Babies do it. Little boys do it. Big girls apparently do it too. Crying. Short Story: My wife's a high school soccer coach. Girl gets hit hard. really hard, bruises etc etc.... and *cries*. Hmmm. I'm only talking about crying over physical pain, not emotional problems. I, like most grown-ups, (I would think), will take a big hit, a broken arm, a burn, a busted nut, what ever, and yell or cuss or grimace and groan, but not *CRY*. What's the deal with crying? Isn't it odd that children (and apparently teen age girls) do it, but somewhere along the line it is lost to adults? We replace it with other reactions? Again, I'm only talking about crying as a reaction to physical pain, not crying as a reaction to joy or emotional distress or weddings or the final episode of Friends.

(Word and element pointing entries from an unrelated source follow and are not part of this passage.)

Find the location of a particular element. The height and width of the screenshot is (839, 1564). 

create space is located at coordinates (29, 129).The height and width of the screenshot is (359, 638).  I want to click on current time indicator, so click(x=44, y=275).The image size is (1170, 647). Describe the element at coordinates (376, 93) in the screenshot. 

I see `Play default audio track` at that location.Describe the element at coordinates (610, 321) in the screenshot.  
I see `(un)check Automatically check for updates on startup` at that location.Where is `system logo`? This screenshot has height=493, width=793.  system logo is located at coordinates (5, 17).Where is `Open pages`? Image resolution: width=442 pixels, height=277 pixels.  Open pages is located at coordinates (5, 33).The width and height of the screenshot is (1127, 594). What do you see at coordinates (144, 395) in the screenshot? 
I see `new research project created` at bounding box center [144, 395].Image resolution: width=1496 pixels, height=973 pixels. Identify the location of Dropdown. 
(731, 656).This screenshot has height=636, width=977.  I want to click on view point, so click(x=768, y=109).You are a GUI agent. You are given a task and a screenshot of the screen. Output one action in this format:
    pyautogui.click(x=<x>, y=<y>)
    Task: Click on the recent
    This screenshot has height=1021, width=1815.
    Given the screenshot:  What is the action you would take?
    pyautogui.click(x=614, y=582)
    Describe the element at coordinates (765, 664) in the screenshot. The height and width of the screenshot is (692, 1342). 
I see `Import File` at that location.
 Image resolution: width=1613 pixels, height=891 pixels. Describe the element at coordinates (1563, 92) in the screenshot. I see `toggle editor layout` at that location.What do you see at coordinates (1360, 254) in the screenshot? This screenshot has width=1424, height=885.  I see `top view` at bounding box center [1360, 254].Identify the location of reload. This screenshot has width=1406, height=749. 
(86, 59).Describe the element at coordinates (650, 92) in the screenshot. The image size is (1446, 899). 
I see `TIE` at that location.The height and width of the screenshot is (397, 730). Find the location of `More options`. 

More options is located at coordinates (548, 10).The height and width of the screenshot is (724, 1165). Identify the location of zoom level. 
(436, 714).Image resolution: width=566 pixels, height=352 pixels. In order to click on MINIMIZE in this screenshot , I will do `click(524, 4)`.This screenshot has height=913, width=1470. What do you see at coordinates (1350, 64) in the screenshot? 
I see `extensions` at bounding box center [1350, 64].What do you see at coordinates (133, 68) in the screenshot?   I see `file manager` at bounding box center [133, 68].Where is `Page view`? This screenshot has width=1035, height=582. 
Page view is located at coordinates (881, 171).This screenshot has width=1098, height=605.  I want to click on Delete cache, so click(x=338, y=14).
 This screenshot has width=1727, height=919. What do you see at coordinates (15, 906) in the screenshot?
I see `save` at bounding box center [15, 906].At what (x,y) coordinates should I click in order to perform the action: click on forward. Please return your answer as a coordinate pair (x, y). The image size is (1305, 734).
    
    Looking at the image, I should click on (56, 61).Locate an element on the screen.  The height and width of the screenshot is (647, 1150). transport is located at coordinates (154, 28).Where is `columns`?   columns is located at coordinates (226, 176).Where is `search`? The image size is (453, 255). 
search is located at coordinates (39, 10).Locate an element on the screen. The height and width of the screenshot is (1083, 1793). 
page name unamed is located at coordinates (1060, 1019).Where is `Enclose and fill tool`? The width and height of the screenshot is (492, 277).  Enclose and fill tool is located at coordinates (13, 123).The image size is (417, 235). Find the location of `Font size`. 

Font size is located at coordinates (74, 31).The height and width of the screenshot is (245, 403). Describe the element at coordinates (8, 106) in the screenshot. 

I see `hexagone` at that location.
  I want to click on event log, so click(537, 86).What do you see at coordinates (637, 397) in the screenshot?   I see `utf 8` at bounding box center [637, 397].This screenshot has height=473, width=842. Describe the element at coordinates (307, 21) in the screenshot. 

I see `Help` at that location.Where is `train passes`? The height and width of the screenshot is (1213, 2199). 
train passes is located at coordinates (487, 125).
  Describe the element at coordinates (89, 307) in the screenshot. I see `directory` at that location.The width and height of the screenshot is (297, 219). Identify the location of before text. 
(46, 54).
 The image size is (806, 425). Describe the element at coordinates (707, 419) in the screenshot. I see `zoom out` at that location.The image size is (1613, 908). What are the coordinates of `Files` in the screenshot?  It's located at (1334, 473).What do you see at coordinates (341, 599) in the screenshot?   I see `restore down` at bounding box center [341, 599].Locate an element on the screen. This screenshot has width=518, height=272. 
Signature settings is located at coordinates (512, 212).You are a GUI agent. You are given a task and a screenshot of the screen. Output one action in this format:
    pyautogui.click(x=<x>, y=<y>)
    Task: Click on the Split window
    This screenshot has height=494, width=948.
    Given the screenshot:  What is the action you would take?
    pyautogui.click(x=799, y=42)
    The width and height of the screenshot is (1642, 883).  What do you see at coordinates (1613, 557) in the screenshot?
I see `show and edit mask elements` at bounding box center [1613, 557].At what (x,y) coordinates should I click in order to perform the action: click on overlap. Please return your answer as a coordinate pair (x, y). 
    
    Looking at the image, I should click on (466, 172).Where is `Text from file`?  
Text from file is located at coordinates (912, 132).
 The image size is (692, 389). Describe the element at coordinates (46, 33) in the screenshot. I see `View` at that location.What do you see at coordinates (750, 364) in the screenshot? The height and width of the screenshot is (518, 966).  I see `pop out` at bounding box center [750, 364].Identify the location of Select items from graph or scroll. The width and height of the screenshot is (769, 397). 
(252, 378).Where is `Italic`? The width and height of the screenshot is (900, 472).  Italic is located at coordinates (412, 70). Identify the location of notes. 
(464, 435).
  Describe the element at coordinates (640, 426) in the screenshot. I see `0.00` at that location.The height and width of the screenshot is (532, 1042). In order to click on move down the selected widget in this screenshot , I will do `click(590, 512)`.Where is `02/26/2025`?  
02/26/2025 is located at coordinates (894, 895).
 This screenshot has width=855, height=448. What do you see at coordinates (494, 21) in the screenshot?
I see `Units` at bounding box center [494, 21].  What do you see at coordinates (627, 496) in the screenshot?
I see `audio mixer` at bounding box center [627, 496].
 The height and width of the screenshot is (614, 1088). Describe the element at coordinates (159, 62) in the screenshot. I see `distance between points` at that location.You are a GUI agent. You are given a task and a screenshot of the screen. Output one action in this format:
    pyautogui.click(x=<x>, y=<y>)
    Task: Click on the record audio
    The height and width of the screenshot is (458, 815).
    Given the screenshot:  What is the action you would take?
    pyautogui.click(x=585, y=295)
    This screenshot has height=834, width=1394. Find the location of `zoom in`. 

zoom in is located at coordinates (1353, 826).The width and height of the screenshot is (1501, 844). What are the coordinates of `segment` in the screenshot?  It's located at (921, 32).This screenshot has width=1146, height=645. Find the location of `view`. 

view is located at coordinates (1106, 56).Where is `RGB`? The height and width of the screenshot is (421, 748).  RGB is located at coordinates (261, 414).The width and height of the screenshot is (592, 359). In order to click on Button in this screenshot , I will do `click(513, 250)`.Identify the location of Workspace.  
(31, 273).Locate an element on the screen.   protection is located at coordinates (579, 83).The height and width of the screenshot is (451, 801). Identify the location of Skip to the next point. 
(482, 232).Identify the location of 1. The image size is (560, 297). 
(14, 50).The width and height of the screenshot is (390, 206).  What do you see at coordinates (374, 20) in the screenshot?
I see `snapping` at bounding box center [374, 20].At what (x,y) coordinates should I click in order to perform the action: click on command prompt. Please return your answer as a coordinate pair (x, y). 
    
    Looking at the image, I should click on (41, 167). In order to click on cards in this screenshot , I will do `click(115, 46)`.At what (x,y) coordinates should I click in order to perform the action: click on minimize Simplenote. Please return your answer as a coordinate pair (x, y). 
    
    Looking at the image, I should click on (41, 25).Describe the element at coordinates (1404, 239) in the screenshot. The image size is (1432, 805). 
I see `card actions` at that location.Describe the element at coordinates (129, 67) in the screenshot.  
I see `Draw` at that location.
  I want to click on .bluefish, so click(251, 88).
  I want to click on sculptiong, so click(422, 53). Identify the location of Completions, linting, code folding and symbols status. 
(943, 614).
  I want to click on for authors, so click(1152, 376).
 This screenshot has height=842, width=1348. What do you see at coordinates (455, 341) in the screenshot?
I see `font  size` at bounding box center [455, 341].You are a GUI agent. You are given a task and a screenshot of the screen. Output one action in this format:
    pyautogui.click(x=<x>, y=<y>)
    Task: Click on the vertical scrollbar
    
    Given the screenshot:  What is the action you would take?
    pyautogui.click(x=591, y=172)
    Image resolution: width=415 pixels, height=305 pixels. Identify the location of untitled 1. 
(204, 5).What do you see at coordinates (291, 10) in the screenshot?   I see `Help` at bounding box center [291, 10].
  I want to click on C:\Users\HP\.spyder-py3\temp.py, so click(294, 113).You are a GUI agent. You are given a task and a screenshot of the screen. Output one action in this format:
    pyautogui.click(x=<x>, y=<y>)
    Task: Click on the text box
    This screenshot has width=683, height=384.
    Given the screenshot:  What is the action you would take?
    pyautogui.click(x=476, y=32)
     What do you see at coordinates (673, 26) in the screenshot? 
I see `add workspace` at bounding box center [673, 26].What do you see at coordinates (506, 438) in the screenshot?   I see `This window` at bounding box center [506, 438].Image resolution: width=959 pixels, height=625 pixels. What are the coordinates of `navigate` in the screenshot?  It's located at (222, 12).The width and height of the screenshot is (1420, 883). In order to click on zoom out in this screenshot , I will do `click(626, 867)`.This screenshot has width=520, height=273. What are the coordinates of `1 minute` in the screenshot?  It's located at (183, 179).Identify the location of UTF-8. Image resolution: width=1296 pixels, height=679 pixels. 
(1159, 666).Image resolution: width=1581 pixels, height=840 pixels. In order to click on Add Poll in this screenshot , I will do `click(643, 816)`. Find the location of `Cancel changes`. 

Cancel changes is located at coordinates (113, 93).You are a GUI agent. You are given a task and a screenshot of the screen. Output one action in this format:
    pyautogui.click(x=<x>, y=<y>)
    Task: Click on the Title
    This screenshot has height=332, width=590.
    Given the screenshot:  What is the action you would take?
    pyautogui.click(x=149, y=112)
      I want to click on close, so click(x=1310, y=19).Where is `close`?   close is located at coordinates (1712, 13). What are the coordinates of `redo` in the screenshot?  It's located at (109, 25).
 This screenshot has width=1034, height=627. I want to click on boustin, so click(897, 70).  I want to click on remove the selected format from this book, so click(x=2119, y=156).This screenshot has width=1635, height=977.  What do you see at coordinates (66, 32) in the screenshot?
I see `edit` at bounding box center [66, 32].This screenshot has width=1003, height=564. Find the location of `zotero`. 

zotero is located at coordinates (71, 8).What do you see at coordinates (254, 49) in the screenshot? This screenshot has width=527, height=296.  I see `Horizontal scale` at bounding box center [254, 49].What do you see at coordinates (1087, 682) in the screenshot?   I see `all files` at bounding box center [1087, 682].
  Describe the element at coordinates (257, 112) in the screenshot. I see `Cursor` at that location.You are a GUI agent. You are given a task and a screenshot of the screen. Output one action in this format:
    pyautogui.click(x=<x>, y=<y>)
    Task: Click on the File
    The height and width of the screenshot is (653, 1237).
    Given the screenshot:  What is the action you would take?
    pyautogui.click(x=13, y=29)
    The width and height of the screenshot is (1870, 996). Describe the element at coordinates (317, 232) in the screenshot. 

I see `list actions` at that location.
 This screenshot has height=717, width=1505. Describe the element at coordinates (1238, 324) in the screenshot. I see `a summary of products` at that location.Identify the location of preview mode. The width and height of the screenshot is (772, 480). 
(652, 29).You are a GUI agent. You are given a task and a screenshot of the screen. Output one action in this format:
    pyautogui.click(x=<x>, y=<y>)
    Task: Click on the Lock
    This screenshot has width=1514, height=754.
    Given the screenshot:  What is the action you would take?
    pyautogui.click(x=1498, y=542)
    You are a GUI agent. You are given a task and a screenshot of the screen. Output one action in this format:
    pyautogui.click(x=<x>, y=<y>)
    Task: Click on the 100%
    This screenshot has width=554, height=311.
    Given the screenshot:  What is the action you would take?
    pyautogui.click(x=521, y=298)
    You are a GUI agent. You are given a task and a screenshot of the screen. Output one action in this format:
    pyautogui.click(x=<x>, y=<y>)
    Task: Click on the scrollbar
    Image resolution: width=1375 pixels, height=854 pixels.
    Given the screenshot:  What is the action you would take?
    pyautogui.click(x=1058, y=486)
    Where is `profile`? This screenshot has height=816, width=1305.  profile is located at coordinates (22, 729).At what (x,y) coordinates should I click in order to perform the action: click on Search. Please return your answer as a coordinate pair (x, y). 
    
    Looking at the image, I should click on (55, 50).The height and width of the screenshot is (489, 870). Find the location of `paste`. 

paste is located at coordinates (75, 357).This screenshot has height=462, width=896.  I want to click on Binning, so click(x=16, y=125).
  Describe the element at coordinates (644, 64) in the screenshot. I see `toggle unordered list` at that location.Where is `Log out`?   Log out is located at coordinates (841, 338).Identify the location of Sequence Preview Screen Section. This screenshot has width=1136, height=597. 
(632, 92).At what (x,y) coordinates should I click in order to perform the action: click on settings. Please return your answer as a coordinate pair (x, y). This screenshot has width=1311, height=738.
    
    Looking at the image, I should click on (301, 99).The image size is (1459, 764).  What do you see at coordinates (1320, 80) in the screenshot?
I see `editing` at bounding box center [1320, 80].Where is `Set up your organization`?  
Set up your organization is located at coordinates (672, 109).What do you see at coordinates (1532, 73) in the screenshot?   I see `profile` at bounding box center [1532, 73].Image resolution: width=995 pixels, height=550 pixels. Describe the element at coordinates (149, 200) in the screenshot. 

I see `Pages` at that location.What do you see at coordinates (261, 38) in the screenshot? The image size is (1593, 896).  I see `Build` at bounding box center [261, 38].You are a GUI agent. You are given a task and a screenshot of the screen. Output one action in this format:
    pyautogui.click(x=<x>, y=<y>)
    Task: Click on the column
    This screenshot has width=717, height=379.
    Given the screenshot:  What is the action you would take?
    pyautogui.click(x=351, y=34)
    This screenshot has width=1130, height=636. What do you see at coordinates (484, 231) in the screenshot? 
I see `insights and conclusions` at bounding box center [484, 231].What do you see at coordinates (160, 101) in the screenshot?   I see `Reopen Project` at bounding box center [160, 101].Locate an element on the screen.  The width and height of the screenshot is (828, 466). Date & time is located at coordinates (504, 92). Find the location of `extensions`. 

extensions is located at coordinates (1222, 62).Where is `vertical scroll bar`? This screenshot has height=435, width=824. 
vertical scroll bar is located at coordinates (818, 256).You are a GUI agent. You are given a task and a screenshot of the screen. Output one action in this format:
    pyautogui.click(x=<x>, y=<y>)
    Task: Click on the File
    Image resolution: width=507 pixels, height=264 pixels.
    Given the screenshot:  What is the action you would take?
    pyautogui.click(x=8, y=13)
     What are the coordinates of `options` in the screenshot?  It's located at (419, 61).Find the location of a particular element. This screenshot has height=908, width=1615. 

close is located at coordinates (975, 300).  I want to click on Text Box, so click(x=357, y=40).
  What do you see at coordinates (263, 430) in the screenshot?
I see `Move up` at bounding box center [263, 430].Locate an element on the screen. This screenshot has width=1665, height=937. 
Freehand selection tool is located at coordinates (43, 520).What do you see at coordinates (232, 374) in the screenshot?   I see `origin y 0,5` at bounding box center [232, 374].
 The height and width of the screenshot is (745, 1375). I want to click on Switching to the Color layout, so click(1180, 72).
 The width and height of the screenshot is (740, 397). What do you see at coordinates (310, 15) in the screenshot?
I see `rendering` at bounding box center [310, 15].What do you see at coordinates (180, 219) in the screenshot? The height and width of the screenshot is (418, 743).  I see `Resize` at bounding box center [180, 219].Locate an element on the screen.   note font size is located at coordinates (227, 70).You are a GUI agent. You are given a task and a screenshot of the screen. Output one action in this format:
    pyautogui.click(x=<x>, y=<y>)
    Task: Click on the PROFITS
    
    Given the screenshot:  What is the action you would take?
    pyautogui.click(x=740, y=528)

Doc, A suggestion. Why not have your next promiscuous "Stick in the dick" recipient return the favor? TOUGH GUY?????
I know this year that when my football team lost its dynasty of 3 years, tears were shed in the locker room. And these are 200 and 300 lbs guys. girls are different, they cry about EVERYTHING, its annoying. Like crying when the graduate high school, or watching a sappy movie. Seriously, toughen up.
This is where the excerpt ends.